EXERCISE DIRECTIONS - Among the following entries, say how many lines contain the word "computer"; the answer is a number and nothing else.

Records from a collection
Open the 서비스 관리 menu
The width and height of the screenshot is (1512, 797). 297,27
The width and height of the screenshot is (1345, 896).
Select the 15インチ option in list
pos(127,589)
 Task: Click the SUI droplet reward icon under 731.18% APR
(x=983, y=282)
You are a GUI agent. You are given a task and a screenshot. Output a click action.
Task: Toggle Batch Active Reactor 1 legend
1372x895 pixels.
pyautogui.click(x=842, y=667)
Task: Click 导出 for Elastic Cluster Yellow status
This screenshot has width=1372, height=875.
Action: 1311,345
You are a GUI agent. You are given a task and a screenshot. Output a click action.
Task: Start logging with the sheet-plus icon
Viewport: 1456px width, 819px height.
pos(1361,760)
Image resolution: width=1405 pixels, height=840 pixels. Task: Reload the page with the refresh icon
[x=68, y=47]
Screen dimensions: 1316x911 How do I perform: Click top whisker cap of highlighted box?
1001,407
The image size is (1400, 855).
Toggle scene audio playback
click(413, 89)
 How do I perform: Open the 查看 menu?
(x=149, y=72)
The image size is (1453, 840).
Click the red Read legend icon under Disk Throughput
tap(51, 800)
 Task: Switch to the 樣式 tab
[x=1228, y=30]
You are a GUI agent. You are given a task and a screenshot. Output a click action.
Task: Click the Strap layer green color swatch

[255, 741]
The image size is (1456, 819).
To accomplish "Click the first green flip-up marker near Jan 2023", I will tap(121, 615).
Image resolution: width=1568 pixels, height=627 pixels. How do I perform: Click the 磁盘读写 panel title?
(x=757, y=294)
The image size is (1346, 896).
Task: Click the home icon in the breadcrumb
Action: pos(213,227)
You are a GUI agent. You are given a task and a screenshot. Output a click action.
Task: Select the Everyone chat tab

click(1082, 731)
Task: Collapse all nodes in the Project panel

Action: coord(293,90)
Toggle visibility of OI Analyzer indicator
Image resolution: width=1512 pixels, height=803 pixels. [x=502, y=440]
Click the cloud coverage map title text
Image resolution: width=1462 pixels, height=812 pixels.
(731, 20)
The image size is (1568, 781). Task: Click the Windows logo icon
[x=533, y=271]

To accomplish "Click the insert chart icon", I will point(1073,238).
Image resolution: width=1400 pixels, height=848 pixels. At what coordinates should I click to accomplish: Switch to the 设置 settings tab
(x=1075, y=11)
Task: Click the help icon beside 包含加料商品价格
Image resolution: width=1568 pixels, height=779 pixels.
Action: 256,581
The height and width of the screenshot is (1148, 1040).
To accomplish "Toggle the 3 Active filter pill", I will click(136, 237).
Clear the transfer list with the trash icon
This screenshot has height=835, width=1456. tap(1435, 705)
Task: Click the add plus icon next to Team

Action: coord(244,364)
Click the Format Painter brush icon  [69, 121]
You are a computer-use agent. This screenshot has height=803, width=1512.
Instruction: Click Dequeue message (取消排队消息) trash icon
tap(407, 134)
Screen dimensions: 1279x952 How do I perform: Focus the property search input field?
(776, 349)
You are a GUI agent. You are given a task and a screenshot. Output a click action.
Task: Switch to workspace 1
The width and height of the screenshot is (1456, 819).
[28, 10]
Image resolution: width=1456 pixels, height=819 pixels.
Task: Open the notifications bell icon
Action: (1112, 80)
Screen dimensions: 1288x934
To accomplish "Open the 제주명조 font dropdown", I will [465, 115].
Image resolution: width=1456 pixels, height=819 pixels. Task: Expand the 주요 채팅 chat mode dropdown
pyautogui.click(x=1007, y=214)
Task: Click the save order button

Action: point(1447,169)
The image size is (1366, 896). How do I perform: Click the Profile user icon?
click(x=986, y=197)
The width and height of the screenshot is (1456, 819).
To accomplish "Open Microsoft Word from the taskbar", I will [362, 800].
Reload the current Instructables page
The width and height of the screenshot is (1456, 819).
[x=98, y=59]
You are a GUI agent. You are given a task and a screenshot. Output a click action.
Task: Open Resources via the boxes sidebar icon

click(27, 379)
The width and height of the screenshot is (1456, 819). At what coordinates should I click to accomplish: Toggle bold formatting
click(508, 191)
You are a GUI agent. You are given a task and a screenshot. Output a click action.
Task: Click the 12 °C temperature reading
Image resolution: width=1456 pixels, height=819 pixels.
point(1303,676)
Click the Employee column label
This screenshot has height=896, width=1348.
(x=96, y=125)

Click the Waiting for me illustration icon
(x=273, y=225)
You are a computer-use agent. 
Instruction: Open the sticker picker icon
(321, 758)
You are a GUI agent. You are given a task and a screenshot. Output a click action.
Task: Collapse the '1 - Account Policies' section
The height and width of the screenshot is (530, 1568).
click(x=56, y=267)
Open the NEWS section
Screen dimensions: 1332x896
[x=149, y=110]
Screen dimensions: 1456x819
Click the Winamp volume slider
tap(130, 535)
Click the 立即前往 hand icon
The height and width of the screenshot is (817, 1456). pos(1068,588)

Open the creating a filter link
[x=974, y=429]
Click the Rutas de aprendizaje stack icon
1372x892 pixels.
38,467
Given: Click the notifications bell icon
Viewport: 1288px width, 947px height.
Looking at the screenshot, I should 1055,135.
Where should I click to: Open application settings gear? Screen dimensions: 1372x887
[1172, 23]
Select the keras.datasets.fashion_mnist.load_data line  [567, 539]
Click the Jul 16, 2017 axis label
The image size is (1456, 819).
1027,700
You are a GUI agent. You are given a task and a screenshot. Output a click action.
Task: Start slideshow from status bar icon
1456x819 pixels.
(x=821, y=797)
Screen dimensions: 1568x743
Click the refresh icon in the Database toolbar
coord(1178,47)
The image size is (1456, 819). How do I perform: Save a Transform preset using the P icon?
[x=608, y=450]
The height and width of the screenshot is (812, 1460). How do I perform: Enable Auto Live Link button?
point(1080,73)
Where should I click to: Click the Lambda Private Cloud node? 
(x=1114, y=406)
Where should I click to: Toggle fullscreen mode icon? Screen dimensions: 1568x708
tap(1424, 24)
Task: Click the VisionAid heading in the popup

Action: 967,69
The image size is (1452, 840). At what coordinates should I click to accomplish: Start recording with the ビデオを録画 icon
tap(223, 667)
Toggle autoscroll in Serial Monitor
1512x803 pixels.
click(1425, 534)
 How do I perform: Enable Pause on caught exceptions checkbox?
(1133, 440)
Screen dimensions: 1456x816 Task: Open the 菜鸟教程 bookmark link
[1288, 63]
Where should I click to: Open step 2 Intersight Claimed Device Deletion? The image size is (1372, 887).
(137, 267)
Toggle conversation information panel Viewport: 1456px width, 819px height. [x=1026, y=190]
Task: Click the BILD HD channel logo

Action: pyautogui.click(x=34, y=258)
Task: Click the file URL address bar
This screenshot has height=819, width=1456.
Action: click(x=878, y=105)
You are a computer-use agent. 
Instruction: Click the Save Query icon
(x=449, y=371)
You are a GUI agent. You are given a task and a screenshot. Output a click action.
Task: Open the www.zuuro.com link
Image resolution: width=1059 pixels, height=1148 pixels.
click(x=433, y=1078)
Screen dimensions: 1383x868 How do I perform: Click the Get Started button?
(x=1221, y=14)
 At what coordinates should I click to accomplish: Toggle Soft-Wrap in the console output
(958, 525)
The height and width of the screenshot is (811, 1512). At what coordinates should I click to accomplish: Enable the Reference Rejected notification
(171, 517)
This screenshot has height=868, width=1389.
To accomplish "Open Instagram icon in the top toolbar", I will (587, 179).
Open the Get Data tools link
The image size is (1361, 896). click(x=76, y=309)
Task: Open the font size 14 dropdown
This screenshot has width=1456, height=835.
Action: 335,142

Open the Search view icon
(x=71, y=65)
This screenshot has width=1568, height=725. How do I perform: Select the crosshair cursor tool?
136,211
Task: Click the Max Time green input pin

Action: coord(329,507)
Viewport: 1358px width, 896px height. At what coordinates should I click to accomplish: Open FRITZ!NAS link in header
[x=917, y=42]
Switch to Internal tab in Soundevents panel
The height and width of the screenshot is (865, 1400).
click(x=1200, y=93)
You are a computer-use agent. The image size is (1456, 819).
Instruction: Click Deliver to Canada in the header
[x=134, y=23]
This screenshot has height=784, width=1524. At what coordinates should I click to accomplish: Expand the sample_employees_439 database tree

TASK ANSWER - 4